My question is why the sup-norm $$||.||_{\infty}$$is equivalent to $$||.||$$.

My idea:

It suffices to prove that the identity is Continuous: $$I : (\mathbb{R^n},||.||)\rightarrow (\mathbb{R^n},||.||_{\infty})$$ $$I(x)=x$$, for all $$x=(x_1,...,x_n)\in\mathbb{R^n}$$.

So, since the two spaces are Banach spaces, with the Closed Graph theorem, it suffices to prove that the graph is closed in the product topology that we define it's norm as follows: $$||(x,y)||_{\mathbb{R^n}\times \mathbb{R^n}}=||x||+||y||_{\infty}$$ So let $$(x_n,y_n)\in F$$ ,$$(F=\{(x,Ix)=(x,x) , x\in\mathbb{R^n}\})$$, that converges to $$(x,y)$$, and we want to prove that $$y=Ix=x$$.

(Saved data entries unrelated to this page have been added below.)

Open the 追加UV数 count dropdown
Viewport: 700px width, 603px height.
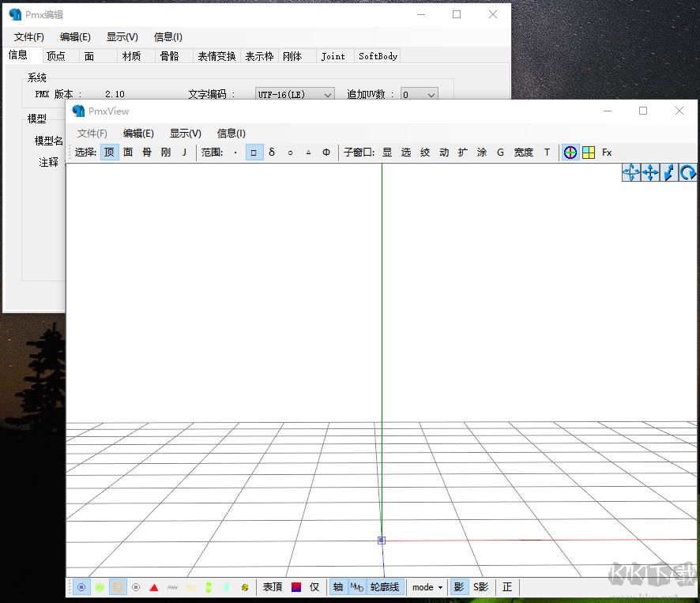pyautogui.click(x=419, y=93)
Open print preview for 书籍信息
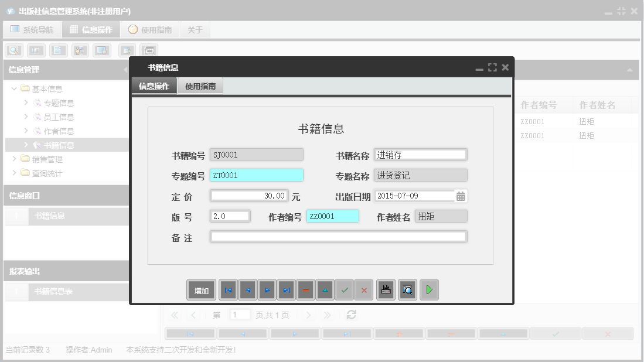 pyautogui.click(x=407, y=289)
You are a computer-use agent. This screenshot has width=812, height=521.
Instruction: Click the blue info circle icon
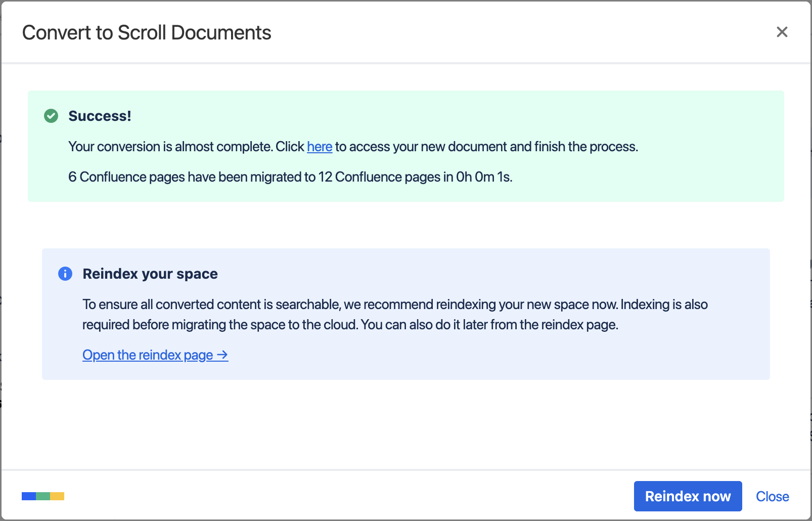click(x=65, y=274)
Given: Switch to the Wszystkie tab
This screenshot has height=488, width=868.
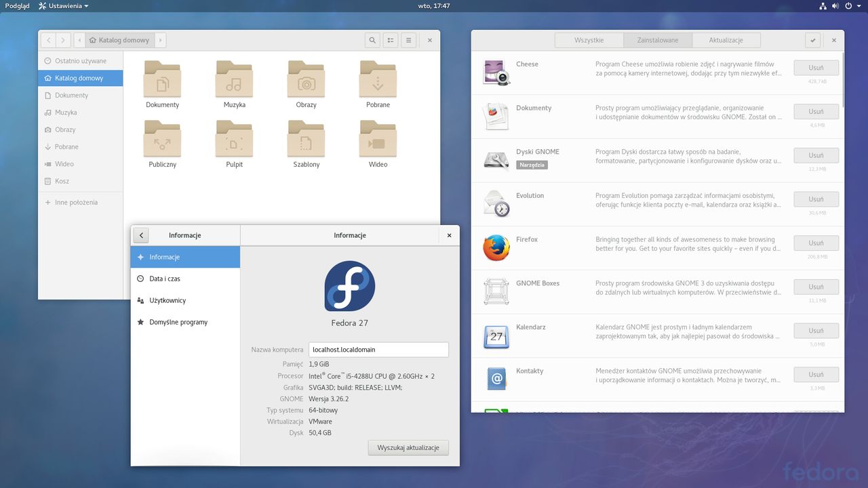Looking at the screenshot, I should pos(589,41).
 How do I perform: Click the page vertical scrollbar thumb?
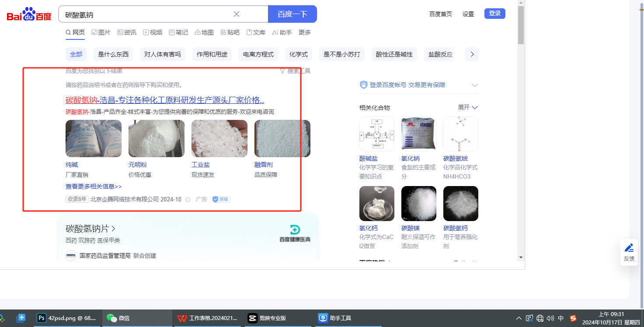[520, 25]
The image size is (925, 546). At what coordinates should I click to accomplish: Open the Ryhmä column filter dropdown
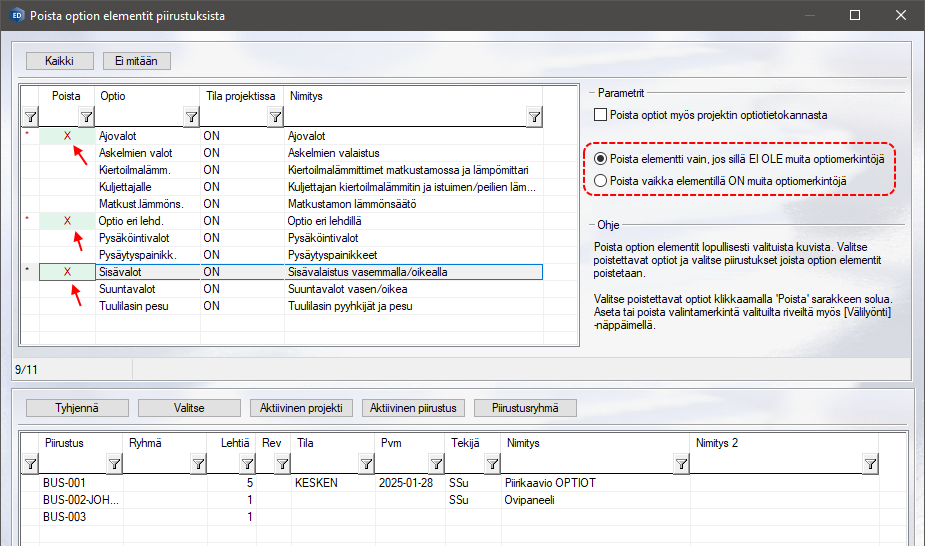[199, 463]
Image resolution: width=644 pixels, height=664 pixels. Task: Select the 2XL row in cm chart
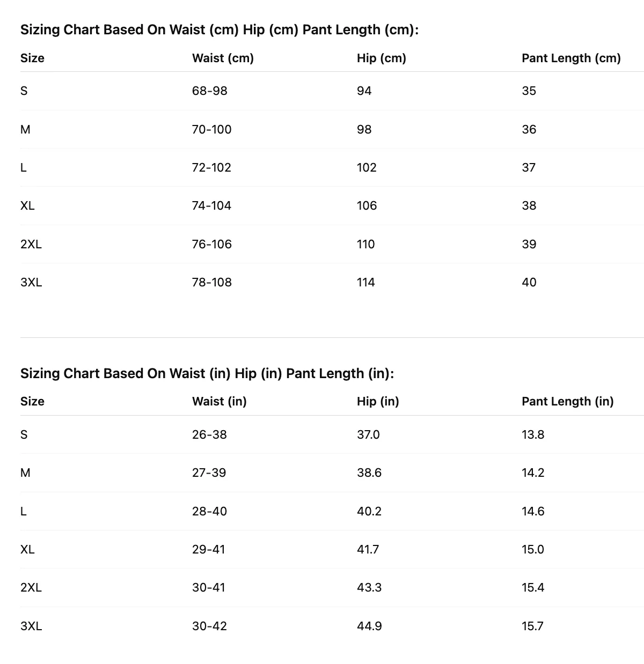coord(332,244)
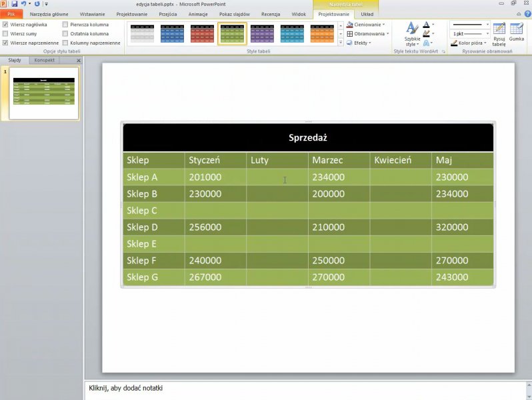Apply the red table style thumbnail

click(x=202, y=33)
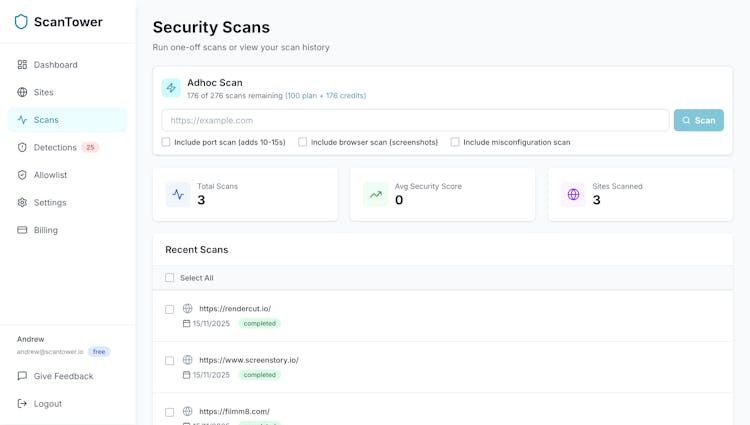The image size is (750, 425).
Task: Click the globe icon beside rendercut.io
Action: coord(187,309)
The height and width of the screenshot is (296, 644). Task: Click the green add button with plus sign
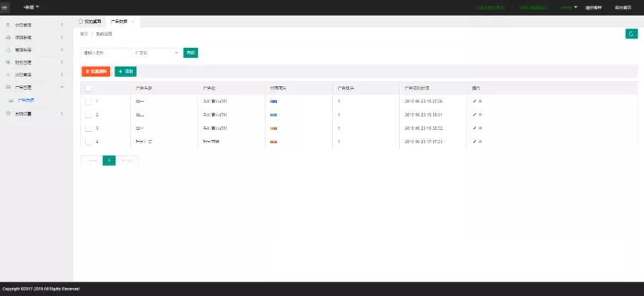(125, 72)
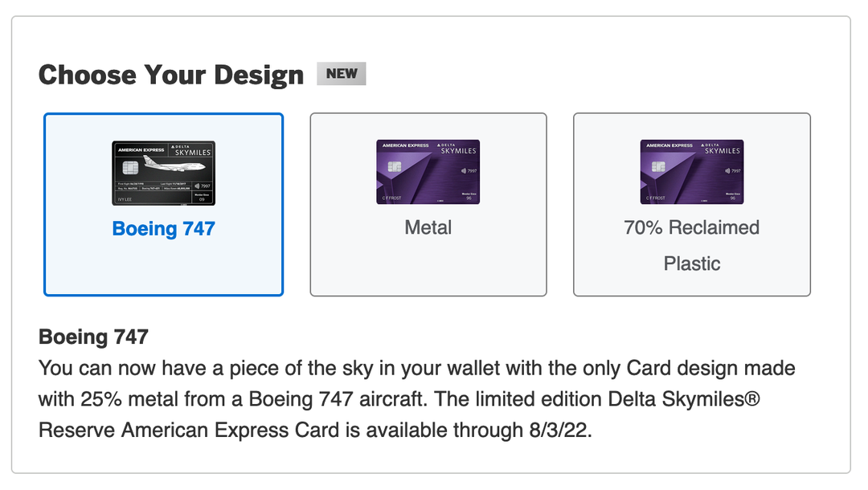Click the Metal label text
The width and height of the screenshot is (868, 490).
point(428,227)
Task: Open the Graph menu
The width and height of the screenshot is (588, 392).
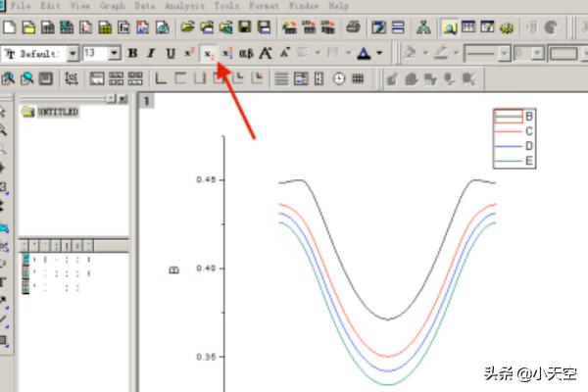Action: (112, 6)
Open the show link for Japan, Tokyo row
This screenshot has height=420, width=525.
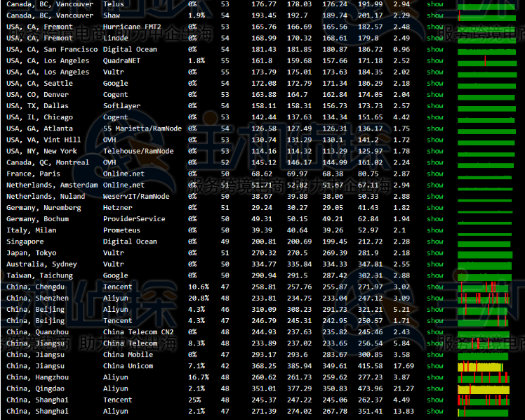pos(435,253)
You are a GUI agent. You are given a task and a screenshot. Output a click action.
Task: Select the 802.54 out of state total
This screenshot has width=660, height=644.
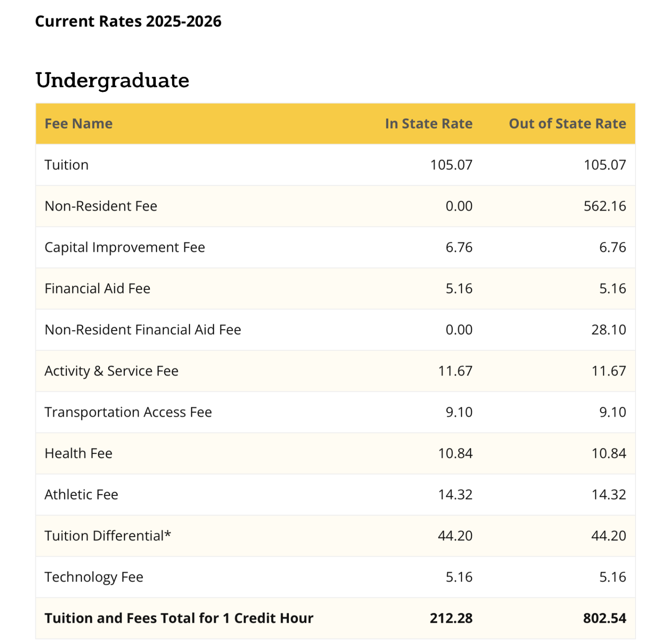coord(605,618)
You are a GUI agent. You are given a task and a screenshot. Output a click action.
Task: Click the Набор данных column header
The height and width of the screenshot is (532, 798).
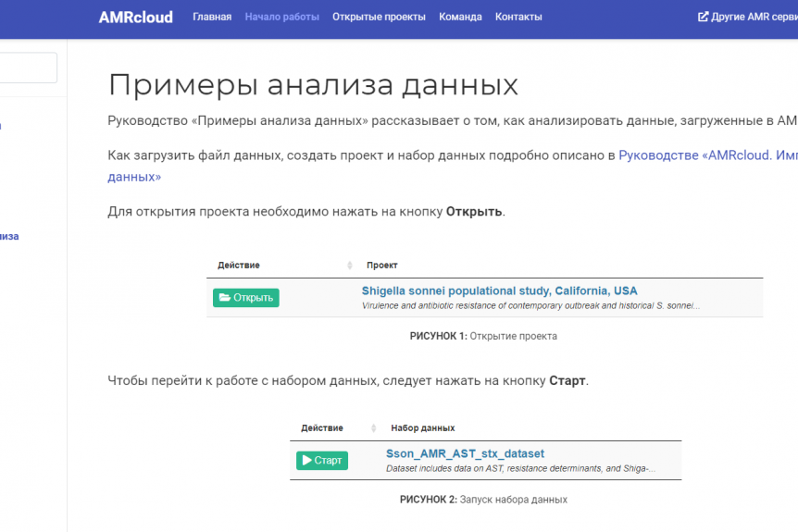pos(422,428)
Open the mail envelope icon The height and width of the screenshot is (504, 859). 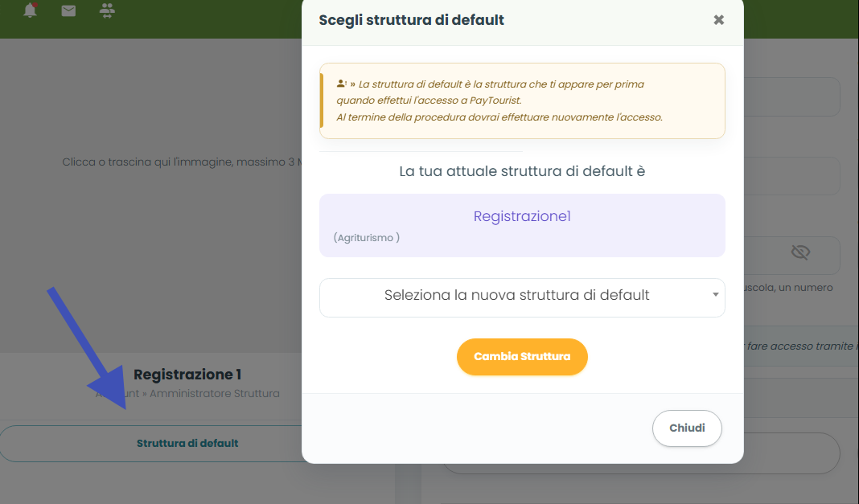point(68,10)
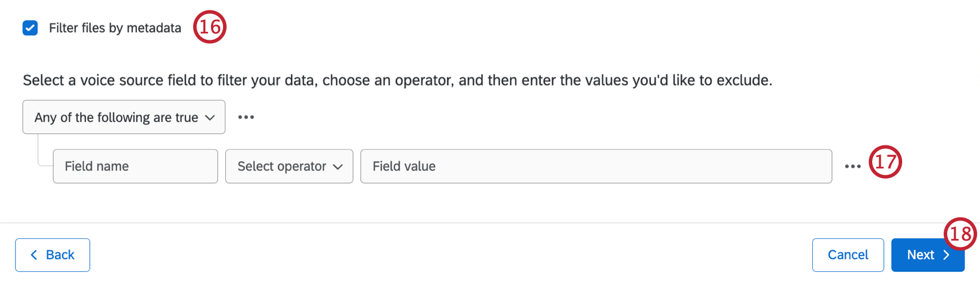
Task: Expand the Select operator dropdown
Action: click(282, 166)
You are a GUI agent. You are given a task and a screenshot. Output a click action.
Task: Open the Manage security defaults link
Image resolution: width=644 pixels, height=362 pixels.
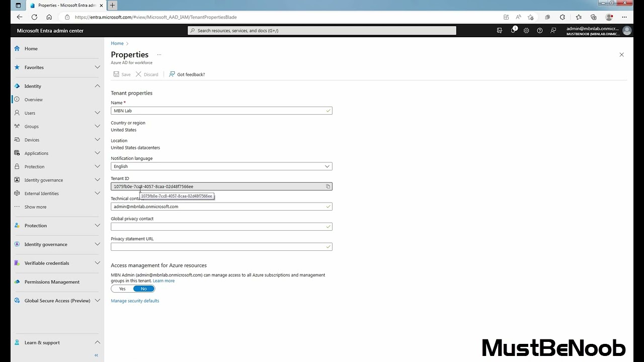point(134,300)
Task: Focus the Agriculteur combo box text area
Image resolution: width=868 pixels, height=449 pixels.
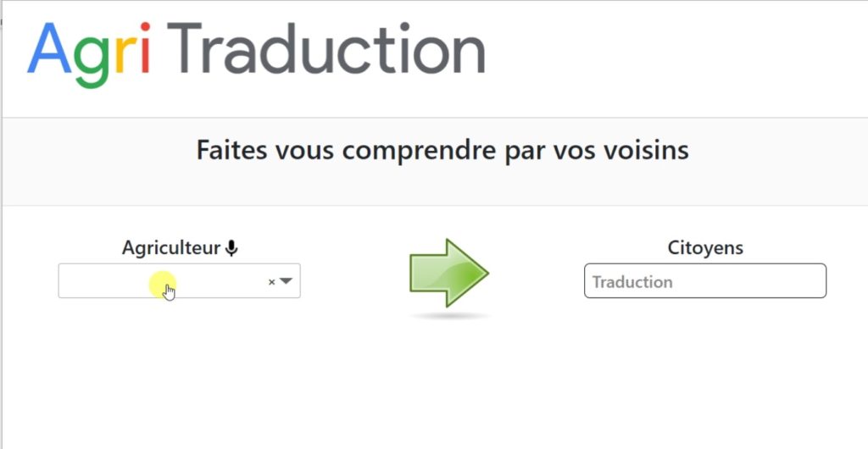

So we have that for all $$n \in \mathbb{N}$$ $$y_n=Ix_n=x_n.$$

and $$||x_n-x||\rightarrow 0$$

and $$||x_n-y||_{\infty}\rightarrow 0$$

But how to conclude that $$x=y$$?

If $$(e_i)$$ is the usual basis then $$\|\sum a_ie_i\| \leq \max \{|a_i|\} \sum \|e_i\|$$. Hence $$\|x\| \leq C \|x\|_{\infty}$$ where $$C=\sum \|e_i\|$$. It follows from this that you actually have $$\|x_n-x\| \to 0$$ and $$\|x_n-y\| \to 0$$. Hence $$x=y$$.